Running back Ronnie Brown, the Dolphins’ best player, was out after suffering a season-ending knee injury last week, but backup Jesse Chatman played well against the Giants. Just as Jacobs showed the ability to run on a sloppy field, Chatman gave the Giants fits by running directly at them.
Special teams continues to be the Giants’ greatest weakness. Tynes missed a 29-yard field goal, showing that the Giants should make finding a new kicker their top bye week priority. An illegal formation penalty negated Jeff Feagles’ best punt.
Penalties were one of the big stories of the day, and the Giants had seven of them, for 60 yards. Particularly troubling from the Giants’ perspective is that linebacker Antonio Pierce had a personal foul for roughing the passer, a week after getting two such penalties in the Giants’ win over the San Francisco 49ers. NFL referees always protect the quarterback, and Pierce, a seven-year veteran, should have figured that out by now.
Although the weather helps to explain the Giants’ bad numbers through the air, Manning has to pass better the next time the Giants play in the slop. He overthrew a wide-open Amani Toomer on a second-and-goal in the first quarter, a throw that NFL quarterbacks have to make, no matter how wet the ball or their hands are.
It says a lot about Manning’s day that that incompletion was the most noteworthy pass he threw. And aside from his touchdown run, the biggest response he got from the British fans came after another incomplete pass, a throw to Plaxico Burress that traveled 50 yards in the air and seemed to excite the crowd, even though Burress couldn’t come up with it in the end zone.
Although it was technically a home game for the Dolphins, the fans mostly just seemed to cheer big plays for either team. Plenty of fans wore Giants or Dolphins jerseys, but there were also many jerseys from other NFL teams on display. Some will see that as evidence that the Giants and Dolphins failed to catch on in London; others will say it’s proof that the league has generated broad support there.

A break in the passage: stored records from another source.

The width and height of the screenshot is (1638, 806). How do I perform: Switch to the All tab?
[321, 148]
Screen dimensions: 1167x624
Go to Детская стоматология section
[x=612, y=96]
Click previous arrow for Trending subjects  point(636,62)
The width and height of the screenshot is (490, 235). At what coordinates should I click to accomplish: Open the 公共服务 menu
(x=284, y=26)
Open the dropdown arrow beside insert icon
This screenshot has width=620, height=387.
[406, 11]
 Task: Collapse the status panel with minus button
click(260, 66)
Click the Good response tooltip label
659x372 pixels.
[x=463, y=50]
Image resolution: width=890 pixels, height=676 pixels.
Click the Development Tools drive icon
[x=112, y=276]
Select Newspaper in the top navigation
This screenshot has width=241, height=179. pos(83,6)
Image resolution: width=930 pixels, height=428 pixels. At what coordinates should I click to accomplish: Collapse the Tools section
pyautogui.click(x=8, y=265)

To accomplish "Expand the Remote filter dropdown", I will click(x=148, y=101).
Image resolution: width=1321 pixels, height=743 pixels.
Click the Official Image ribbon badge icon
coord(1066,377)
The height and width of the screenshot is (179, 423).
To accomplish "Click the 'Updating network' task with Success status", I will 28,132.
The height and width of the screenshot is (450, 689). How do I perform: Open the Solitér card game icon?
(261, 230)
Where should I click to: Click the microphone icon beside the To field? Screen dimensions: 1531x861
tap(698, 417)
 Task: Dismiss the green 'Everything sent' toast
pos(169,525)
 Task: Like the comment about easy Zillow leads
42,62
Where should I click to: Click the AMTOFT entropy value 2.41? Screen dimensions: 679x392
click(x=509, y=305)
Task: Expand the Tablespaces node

The sellout crowd never roared the way American crowds do for NFL games, but neither did they seem to mind that they were watching a low-scoring game with few highlights. During stops in play (which are much more plentiful in American football than they are in the game the rest of the world calls football) the fans eschewed the usual European soccer chants and instead did the wave, a decidedly North American phenomenon. The only time the crowd booed loudly was at the very end of the game, when Manning kneeled on the ball three times to run out the clock. Those boos turned to cheers as the players walked off the field.
We won’t know for years whether this game was the first step in making the NFL a popular league overseas, but Commissioner Roger Goodell appeared on the Fox TV broadcast during the game and said the NFL will be back. The Giants won’t be back on the field until November 11, when they host the Dallas Cowboys in the Meadowlands. The winner of that game will be in first place in the NFC East. The Giants can fly home from London knowing this, which makes their trip a success.
Mr. Smith is a writer for FootballOutsiders.com.